The message in written responses to ATN comes after the Truck Industry Council (TIC) sought Customs intervention against the import of such devices as firms of varying public profile in Australia and overseas saying that they are illegal and affect Australian Design Rules (ADRs).

Queensland was forthright in its position.

"If someone uses a vehicle on our roads that doesn't meet our vehicle standards and safety regulations (VSS Reg 2010), we'll take action against them," a Transport and Main Roads spokesperson writes.

"That's why importing, marketing and selling devices like the AdBlue Delete is a serious issue, as people may not realise they are potentially breaking the law by adding them to their vehicle."

The spokesperson adds that, more specifically, the requirement for continued compliance to Third edition ADRs, including the emissions related ADR requiring use of AdBlue, is in Schedule 1 at Section 8.

8 Compliance with third edition ADRs
(1) If a third edition ADR applies to the design and construction of a vehicle, the vehicle must comply with the ADR.

In addition, fitting of such device is considered modifying the vehicle.

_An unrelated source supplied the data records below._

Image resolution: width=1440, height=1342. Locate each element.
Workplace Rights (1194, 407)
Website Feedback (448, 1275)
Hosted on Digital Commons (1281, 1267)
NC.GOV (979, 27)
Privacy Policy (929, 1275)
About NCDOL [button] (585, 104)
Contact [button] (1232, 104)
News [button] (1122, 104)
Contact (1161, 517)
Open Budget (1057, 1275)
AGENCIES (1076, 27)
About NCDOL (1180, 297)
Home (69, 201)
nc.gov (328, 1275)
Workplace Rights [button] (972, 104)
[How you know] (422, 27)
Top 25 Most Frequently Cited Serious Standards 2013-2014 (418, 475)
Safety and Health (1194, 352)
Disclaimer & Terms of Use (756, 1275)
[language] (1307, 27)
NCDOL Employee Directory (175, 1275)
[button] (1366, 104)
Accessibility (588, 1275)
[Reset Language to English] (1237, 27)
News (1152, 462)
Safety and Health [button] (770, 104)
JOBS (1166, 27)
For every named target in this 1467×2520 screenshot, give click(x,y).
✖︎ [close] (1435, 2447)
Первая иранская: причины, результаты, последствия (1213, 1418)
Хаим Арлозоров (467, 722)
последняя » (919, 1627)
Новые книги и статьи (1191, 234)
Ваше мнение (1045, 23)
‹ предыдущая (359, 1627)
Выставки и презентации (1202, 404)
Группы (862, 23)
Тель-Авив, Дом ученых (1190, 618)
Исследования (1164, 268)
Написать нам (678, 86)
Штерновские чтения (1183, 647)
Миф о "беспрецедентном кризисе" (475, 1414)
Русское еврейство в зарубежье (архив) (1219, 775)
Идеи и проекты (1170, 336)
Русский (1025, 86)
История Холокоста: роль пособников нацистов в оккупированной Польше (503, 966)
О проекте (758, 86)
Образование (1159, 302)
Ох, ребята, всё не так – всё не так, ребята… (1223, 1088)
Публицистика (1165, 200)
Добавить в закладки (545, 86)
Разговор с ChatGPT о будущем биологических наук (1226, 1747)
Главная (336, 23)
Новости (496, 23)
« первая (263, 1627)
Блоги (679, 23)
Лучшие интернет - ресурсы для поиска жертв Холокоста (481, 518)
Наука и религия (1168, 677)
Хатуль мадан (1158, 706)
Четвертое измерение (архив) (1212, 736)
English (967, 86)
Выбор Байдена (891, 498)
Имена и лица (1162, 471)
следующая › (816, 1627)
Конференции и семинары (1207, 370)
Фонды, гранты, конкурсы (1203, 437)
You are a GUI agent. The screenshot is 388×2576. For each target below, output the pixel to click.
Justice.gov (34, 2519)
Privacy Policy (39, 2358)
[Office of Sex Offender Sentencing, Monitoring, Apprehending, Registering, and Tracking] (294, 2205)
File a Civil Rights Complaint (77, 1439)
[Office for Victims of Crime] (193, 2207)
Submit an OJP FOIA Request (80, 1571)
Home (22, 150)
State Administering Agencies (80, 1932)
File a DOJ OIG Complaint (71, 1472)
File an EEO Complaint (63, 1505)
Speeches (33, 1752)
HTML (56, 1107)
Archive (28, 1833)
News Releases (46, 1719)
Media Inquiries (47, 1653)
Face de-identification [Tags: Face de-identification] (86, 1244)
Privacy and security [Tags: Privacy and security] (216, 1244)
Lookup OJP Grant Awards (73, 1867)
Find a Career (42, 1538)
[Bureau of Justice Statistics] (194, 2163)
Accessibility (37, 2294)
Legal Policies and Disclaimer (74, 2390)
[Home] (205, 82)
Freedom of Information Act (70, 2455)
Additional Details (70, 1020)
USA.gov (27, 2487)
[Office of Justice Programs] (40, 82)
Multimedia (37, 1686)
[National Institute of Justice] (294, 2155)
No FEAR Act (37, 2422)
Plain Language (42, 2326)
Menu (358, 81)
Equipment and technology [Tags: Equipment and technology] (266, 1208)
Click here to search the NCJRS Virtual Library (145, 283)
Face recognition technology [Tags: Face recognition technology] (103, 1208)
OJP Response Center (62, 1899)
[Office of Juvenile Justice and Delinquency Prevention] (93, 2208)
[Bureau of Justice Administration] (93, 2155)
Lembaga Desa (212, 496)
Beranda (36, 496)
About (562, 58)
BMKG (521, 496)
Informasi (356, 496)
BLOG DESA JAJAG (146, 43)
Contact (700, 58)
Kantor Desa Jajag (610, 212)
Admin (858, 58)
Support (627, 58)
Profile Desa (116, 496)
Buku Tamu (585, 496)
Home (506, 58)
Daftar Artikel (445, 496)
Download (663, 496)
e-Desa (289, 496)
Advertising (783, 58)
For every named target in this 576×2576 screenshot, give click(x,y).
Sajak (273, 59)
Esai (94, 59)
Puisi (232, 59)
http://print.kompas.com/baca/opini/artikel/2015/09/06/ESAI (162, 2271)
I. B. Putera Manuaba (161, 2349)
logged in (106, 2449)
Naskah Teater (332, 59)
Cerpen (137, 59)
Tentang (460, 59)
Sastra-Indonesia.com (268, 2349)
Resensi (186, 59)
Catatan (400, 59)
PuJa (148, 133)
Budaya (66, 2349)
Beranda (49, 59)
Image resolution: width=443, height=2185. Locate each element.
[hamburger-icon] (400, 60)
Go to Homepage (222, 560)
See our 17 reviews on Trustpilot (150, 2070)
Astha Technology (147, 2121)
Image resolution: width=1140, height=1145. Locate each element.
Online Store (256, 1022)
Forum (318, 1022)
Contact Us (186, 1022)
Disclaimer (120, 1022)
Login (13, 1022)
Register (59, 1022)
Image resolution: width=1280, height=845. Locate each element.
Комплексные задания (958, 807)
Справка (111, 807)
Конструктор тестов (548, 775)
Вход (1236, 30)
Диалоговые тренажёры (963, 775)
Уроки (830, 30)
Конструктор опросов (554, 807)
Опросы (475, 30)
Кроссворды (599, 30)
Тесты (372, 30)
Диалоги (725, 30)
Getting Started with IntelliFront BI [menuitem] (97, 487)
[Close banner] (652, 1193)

Rules regarding modifications and their approval are contained in Section 13 and state that:

13 Approval of modified vehicle

(1) The owner of a modified vehicle must ensure the vehicle is not driven or parked on a road unless the modification has been approved by an authorised officer or approved person.
Maximum penalty-60 penalty units.

(2) After inspecting a vehicle, an authorised officer or approved person must not approve a modification of the vehicle unless

(a) the modification complies with one of the following codes of practice approved by the chief executive

(i) the Code of Practice Light Vehicles;

(ii) the Code of Practice-Commercial Motor Vehicle Modifications;

(iii) the National Code of Practice-Heavy Vehicle Modifications; or

The codes of practice are available online at
www.tmr.qld.gov.au.

(b) if the modification is of a kind that is not covered by a code of practice mentioned in paragraph (a)-the modification is also approved by the chief executive.
Maximum penalty-40 penalty units.

VicRoads Manager Vehicle Safety and Policy Ross McArthur also made plain his organisation's position, saying vehicles registered in Victoria must comply with mandatory construction standards, which include a number of ADRs.

"These ADRs cover emission control requirements for various types of heavy vehicles," McArthur writes.

"It is illegal to modify a registered vehicle in a way that renders the vehicle non-compliant with the relevant standards.

"If the truck manufacturer fits AdBlue (urea) and on board diagnostics systems to comply with the mandatory emission requirements in the ADRs, these systems must continue to function as designed.

"The penalties for modifying a vehicle in a way that causes it to fail to comply with the relevant standards can be up to approximately $2,800 for an offence.

"The person who modifies a vehicle, the driver and the vehicle owner may all be liable if a vehicle is found to be modified so that it does not meet the relevant standards."

The story from New South Wales was equally adamant.

"Heavy vehicle diesel emissions must meet Australian design standard ADR 80/03 which is set by the Australian Government," a Roads and Maritime Services (RMS) spokesperson writes.

"Engine manufacturers can choose either AdBlue or exhaust gas recycling to achieve this.

"There are no specific state laws related to AdBlue delete devices but all NSW vehicle standards require vehicles to comply with the applicable ADRs."

There was some variance on what further steps should be taken.

The RMS says it will work with Federal authorities to educate heavy vehicle operators about the need for compliance with vehicle emission standards as risks are identified.